O ministro Adjunto e do Desenvolvimento Regional afirmou esta quarta-feira que não há qualquer tentativa de «estatização do espaço» da Televisão Digital Terrestre (TDT) com a defesa de um maior número de canais de acesso livre em Portugal.

Miguel Poiares Maduro falava no encerramento do primeiro Dia do Serviço Público de Rádio e de Televisão, em Lisboa.

«A oferta de televisão em sinal aberto [TDT] é claramente insuficiente em Portugal, não tem comparação com outros Estados europeus», apontou o ministro.

«Como tal, temos de fazer algo a esse respeito. Pretendo que isso seja feito na medida do possível, naturalmente envolvendo todos os atores do setor e sem colocar em causa a sustentabilidade dos operadores existentes», salientou Miguel Poiares Maduro, acrescentando que tal pode ser feito com canais de serviço público e privados.

O ministro adiantou: «não há qualquer tentativa de estatização do espaço televiso por via TDT», garantiu.

Miguel Poiares Maduro lembrou que a Entidade Reguladora para a Comunicação Social (ERC) e a Autoridade Nacional das Comunicações (Anacom) estão envolvidas na questão pública da TDT e disse esperar que exista uma "decisão estratégica» que produza resultados.

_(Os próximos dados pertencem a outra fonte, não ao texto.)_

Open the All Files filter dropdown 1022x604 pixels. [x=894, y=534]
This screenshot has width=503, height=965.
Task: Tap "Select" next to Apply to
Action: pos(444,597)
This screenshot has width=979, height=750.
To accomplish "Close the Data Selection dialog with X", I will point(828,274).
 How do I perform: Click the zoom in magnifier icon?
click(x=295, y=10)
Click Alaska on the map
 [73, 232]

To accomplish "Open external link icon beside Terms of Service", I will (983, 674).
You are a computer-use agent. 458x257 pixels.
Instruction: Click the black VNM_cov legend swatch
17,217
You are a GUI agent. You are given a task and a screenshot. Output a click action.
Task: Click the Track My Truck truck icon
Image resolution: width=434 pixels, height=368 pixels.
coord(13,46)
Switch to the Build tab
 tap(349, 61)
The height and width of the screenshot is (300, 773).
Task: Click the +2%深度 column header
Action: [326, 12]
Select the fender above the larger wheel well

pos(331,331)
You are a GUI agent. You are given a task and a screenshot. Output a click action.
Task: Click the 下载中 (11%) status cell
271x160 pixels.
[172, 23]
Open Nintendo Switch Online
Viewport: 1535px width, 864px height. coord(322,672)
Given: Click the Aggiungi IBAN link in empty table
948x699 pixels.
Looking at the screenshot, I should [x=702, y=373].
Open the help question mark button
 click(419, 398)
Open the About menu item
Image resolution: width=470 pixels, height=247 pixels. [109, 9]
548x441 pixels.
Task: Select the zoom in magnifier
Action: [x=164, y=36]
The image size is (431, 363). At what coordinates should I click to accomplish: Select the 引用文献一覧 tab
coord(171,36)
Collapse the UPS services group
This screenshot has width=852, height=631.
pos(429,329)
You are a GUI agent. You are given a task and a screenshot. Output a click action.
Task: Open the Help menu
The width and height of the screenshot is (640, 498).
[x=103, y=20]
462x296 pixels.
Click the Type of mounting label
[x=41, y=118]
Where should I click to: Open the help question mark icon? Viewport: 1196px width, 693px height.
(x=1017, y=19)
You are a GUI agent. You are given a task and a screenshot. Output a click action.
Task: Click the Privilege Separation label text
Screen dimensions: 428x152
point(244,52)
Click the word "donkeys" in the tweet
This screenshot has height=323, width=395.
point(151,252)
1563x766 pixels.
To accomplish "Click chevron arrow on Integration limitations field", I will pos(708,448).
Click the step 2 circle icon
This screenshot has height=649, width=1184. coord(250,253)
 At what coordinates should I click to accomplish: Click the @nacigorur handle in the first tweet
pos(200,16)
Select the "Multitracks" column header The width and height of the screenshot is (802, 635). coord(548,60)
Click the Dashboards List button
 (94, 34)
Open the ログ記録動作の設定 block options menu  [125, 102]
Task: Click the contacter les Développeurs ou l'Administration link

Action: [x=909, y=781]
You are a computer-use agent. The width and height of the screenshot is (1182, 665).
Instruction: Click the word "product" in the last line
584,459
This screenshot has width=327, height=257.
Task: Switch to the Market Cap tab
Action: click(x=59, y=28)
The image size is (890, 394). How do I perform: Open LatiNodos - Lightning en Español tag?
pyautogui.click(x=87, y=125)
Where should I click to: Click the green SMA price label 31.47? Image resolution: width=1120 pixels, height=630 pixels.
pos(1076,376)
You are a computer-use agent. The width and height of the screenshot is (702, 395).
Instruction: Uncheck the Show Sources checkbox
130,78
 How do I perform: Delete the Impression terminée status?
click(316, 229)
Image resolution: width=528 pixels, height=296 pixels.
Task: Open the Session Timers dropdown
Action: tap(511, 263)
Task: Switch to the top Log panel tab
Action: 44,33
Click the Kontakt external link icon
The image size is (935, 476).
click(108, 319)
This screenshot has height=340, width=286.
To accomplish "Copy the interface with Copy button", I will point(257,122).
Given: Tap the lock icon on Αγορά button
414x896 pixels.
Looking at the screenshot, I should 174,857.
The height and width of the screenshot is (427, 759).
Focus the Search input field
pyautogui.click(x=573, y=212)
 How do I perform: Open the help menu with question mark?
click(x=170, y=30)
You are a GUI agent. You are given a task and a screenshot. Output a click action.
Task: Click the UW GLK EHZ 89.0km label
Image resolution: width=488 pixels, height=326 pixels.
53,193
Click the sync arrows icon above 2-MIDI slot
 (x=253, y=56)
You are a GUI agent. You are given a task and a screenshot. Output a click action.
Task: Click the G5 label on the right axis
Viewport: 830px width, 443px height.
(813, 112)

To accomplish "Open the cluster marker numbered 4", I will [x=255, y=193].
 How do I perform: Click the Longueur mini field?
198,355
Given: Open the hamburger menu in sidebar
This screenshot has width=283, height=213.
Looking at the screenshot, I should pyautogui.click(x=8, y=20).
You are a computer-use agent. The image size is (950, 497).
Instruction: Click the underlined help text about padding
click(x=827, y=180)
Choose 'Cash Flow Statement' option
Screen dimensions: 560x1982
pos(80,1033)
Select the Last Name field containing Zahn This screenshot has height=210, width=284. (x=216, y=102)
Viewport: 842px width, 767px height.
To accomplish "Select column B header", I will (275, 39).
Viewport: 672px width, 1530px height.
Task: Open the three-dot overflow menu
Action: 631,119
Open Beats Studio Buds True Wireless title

«Não é a mim que me compete tomar decisões finais sobre a quem deve ter ou não [canais em sinal aberto], mas eu não deixarei de assumir as minhas responsabilidades enquanto ministro da tutela» no sentido de «corrigir um problema que existe no nosso mercado».

Atualmente, a TDT disponibiliza os quatro canais abertos - RTP1, RTP2, SIC e TVI - e o canal Parlamento.

Sobre o financiamento da RTP pela via contribuição audiovisual (CAV), Poiares Maduro disse: «Assumi o custo político do aumento da CAV».